In this case (Design Progression v Thurloe Properties) the tenant of a shop in Fulham Road, London found a company that wanted to take an assignment of its lease and who was prepared to pay £75,000 to do so. The tenant applied to the landlord for consent to the assignment of the lease and supplied information about the prospective assignee so that the landlord could decide whether to accept the covenant of the assignee. The landlord continued to ask for increasingly irrelevant information about the assignee and no consent to (or refusal of) the assignment was ever forthcoming. The incoming tenant got fed up waiting and took alternative premises. The existing tenant, who had vacated the shop ready for the new tenant, moved back into the premises in order to mitigate its loss, and had to continue paying the rent under the lease.

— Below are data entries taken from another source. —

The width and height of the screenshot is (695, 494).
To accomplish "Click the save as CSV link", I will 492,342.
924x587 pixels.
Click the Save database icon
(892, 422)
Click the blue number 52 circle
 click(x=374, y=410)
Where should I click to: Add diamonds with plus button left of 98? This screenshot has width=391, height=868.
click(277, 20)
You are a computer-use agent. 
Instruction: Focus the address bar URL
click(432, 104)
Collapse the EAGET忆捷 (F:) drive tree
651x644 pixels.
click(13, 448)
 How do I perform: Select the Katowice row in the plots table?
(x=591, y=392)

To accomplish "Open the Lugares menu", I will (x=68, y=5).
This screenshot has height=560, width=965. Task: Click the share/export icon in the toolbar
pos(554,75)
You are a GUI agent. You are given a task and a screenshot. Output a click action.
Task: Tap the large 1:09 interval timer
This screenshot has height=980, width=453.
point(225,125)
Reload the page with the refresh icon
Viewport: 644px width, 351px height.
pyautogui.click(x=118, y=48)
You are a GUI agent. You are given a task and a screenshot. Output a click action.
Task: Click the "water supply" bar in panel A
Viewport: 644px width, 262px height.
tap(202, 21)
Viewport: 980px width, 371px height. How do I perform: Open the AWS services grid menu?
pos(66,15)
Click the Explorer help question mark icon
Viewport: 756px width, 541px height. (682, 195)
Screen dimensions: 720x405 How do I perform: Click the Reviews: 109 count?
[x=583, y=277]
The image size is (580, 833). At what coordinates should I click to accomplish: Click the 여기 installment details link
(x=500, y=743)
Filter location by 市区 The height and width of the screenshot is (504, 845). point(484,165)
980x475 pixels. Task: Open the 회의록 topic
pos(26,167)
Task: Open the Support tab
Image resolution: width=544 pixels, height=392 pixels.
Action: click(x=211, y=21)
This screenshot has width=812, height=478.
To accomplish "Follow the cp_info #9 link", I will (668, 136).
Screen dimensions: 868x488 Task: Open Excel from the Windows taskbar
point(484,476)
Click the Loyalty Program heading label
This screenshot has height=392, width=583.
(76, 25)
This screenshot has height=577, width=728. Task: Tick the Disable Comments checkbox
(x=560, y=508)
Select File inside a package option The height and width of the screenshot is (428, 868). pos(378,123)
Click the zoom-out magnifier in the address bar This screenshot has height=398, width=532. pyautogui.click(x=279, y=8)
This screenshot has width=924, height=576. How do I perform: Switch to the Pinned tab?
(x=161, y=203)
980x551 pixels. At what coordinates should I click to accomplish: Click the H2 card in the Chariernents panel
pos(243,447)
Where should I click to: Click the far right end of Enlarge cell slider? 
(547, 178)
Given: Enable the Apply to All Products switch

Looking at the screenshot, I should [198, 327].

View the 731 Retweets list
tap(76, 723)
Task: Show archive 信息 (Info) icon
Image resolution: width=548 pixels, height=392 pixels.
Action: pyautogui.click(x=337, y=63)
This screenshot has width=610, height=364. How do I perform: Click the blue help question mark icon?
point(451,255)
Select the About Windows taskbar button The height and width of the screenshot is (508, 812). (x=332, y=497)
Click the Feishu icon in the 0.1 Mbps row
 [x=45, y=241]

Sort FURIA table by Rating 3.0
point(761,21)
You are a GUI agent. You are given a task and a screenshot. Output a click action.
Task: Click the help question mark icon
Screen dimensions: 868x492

The tenant sued the landlord for failing to respond to its application within a reasonable time as the landlord was bound to do under the Landlord and Tenant Act 1988. The Court found that the landlord was in breach of its statutory duty because it had all the information it needed to make a decision whether to grant licence to assign, but it had not communicated a decision to the tenant. The landlord was liable to the tenant in damages to compensate the tenant for the loss of the premium it would have received from the assignee, loss of profit and the rent for the period it was not occupying the premises, and the cost of moving back into the shop. This amounted to £135,000.

It also became clear that, in this particular case, the landlord had operated in a deliberately obstructive and cynical way in order to frustrate the proposed assignment. The landlord was hoping to negotiate a surrender from the tenant at a nil premium and then to re-let the property, but at a significantly higher rent. This was a clear abuse of the procedures under the 1988 Act and to mark the Court's disapproval of the landlord's actions it awarded the tenant a further £25,000 in exemplary damages.

Comment

This is believed to be the first time that exemplary damages have been awarded against a commercial landlord in a situation such as this. The landlord's delaying tactics cost it over £160,000. When a landlord receives an application from a tenant for consent to assign or sub-let it must give the tenant written notice of its decision whether or not to give consent (together with any reasons if the consent is withheld) within a reasonable timeframe. What constitutes a reasonable timeframe will depend upon the facts. However, in another recent case the Court held that once a landlord had received all the information necessary for it to make a decision, it should have communicated that decision within one week. The Court also pointed out that if the landlord requires further information to enable it to properly consider a tenant's application, it must not delay in requesting it.

So, if you are a landlord and you receive an application from a tenant for consent to an assignment or a sub-letting, you must deal with the request promptly and decisively. To do otherwise could leave you open to a claim from the tenant for damages and this could cost you dearly.